Moneyhelpline.com was an independent price comparison service which provided consumers with free, impartial advice on a variety of financial products including credit cards, mortgages, loans and a range of insurance types.

It stopped trading in 2018 after its parent company Fundraising Innovations was taken over by private equity company, Inflexion Capital Partners LLB.

== Business model ==
moneyhelpline's comparison services were powered by Beatthatquote at first and then later by Lovemoney.com, Seopa and The Broker Team, other comparison providers. moneyhelpline made money by earning commission from each customer who took out a financial product through them, making the service free to the consumer.

== Company history ==
The company was founded in 2002 as Fundraising Innovations Ltd trading as switchandgive.com and stopped providing services in 2018.

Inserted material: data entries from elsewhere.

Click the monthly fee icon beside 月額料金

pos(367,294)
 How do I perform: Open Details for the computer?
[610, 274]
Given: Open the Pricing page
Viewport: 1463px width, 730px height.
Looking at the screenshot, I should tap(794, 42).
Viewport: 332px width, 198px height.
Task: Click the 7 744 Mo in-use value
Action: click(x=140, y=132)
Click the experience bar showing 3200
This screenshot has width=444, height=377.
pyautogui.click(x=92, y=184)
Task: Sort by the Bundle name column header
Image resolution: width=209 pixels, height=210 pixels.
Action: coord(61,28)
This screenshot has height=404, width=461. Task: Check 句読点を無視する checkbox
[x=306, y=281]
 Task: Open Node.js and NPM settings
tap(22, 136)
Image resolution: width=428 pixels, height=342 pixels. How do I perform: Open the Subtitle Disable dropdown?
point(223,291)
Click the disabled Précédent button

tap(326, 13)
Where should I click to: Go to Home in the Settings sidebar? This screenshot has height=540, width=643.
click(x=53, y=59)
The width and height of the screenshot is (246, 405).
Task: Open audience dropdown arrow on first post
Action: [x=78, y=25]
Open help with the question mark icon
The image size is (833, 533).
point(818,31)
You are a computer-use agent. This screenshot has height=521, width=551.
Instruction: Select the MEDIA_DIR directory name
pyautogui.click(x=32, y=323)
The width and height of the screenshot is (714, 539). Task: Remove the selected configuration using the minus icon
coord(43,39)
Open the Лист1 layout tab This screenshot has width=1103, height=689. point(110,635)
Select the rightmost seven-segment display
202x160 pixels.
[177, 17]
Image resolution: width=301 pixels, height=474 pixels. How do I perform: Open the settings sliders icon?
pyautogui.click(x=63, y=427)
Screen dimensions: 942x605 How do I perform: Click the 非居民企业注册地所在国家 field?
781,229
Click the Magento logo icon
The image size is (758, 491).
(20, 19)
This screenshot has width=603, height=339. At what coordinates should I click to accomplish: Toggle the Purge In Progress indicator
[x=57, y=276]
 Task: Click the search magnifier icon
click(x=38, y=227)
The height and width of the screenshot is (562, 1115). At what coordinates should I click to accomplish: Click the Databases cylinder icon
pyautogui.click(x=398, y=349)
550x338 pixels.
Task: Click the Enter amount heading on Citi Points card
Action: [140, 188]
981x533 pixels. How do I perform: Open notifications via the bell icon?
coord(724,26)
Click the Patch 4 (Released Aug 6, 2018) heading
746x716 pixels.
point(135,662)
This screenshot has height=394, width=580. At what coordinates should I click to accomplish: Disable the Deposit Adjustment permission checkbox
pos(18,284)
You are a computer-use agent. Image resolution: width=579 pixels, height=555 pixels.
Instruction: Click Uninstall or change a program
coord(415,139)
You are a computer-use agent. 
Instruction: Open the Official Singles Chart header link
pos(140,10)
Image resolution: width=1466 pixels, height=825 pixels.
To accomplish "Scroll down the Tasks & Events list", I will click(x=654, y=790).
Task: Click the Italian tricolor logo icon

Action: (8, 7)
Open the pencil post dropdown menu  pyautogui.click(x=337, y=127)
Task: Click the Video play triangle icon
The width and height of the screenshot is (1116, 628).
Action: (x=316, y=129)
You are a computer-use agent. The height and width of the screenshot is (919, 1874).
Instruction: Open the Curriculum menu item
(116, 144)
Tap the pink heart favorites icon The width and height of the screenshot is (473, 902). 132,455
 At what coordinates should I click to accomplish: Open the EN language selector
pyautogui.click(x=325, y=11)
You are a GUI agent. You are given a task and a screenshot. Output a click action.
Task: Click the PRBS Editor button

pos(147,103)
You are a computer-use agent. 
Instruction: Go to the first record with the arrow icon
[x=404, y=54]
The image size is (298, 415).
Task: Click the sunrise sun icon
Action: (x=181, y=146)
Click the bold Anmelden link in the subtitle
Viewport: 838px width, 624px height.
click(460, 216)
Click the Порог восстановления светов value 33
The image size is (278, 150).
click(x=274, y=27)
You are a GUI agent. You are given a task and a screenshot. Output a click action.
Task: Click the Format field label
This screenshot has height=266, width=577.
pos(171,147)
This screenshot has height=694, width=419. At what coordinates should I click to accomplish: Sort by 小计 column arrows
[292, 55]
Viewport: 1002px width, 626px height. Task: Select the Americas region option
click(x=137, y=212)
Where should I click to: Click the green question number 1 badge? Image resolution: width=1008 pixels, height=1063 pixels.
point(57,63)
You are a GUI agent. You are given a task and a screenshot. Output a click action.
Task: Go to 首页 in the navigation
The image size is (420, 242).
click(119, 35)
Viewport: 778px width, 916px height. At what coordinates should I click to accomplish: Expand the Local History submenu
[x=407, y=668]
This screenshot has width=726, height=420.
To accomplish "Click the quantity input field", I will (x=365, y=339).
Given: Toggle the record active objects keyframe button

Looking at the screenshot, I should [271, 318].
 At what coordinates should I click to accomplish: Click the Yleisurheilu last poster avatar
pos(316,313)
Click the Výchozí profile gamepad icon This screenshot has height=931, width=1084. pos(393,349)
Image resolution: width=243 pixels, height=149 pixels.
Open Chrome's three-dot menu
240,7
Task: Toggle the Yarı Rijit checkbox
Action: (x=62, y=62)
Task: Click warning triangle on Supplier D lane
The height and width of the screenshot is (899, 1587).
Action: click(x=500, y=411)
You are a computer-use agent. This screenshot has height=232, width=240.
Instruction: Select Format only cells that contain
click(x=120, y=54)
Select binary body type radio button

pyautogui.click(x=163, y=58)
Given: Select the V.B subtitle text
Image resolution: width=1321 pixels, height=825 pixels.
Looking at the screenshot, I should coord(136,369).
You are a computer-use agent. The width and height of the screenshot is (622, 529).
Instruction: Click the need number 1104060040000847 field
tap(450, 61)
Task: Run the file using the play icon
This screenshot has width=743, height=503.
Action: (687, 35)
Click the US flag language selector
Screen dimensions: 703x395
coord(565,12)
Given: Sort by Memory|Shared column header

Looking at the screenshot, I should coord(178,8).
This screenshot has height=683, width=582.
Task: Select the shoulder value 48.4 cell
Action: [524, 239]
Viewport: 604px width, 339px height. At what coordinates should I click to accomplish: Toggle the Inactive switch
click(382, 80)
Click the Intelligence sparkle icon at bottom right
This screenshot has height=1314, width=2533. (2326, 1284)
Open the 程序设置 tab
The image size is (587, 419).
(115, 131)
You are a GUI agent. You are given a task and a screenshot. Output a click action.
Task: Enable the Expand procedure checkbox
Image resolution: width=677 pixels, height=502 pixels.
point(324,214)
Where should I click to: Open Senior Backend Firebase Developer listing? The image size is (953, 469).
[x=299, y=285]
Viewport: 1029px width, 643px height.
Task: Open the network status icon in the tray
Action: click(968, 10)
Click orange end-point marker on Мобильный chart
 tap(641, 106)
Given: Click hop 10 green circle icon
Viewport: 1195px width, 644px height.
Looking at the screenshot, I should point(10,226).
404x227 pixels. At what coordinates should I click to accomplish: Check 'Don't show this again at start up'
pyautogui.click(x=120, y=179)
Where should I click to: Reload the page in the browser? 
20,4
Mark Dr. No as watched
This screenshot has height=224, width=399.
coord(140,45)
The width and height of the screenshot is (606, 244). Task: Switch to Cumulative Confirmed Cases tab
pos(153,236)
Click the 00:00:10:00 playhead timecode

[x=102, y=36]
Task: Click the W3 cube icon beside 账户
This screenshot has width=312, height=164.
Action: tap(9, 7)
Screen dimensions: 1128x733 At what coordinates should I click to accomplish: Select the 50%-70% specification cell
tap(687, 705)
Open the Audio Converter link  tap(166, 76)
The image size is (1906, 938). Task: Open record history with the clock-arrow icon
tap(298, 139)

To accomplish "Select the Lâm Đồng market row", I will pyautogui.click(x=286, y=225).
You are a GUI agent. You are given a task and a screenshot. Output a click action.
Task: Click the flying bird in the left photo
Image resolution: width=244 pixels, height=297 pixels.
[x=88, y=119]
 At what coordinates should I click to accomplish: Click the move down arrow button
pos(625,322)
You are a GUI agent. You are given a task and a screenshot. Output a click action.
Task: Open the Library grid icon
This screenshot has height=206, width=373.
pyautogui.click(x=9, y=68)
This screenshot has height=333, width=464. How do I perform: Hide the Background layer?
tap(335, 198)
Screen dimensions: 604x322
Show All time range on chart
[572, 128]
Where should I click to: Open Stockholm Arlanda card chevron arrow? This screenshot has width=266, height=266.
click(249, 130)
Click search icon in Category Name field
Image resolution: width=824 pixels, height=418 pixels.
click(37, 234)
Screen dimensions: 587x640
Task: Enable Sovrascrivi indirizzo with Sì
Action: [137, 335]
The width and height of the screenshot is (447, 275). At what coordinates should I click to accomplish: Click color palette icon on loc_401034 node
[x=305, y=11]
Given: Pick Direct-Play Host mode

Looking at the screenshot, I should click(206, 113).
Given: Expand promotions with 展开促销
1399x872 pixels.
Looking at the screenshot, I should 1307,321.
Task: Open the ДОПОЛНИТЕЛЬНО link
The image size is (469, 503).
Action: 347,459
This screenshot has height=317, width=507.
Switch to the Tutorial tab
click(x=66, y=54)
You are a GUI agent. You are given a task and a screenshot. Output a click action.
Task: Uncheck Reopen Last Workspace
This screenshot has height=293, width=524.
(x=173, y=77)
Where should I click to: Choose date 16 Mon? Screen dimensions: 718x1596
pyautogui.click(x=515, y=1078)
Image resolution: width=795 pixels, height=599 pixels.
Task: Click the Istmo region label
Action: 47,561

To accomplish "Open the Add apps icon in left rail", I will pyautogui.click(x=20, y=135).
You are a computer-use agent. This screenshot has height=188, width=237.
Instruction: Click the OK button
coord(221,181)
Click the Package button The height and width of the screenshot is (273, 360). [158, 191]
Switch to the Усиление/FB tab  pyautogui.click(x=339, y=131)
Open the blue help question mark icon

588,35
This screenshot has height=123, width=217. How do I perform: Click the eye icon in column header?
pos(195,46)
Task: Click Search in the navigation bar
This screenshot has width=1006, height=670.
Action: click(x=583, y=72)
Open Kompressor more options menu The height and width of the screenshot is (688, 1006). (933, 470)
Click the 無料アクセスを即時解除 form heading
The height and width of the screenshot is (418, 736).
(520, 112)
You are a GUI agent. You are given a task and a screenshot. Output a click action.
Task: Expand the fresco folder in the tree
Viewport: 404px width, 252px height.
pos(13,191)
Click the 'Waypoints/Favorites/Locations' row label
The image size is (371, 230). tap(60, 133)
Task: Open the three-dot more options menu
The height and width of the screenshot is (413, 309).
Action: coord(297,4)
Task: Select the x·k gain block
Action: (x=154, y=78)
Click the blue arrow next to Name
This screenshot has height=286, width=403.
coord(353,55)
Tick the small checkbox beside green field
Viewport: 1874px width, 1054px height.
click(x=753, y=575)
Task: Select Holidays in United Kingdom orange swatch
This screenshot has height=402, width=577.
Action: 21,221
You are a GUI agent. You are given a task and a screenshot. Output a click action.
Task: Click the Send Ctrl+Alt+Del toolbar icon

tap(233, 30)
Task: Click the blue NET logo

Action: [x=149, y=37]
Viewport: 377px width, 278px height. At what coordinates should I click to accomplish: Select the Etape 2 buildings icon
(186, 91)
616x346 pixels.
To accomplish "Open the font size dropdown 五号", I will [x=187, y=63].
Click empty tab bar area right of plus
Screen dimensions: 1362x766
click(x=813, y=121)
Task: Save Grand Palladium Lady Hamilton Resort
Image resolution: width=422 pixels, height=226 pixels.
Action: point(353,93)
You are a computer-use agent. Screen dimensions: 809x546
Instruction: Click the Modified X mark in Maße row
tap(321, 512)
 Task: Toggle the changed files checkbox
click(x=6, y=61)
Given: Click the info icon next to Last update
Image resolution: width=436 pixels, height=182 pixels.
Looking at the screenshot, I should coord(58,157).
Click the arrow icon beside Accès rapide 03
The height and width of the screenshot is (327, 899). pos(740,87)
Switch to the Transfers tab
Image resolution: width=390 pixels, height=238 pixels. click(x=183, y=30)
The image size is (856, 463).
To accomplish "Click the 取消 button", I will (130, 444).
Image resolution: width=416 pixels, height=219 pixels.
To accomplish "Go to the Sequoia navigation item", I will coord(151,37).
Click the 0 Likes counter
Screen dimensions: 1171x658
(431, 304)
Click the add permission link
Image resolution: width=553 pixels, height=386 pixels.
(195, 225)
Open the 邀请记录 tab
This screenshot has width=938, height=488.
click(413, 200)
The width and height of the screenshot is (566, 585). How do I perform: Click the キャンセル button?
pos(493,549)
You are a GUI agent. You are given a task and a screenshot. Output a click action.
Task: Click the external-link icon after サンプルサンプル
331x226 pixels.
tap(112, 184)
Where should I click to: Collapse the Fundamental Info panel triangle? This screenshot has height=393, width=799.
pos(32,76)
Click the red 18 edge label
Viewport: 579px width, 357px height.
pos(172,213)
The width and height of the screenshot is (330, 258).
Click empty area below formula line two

moneyhelpline was one of a group of web properties owned by Fundraising Innovations Ltd, which also includes energyhelpline – comparing gas and electricity tariffs and heating insurance, greenhelpline – comparing green energy solutions, and firsthelpline – comparing broadband and home phone services.

Of these, as of 2022, only energyhelpline continues to trade.

Over £100,000 has been donated to charities through switchandgive.com.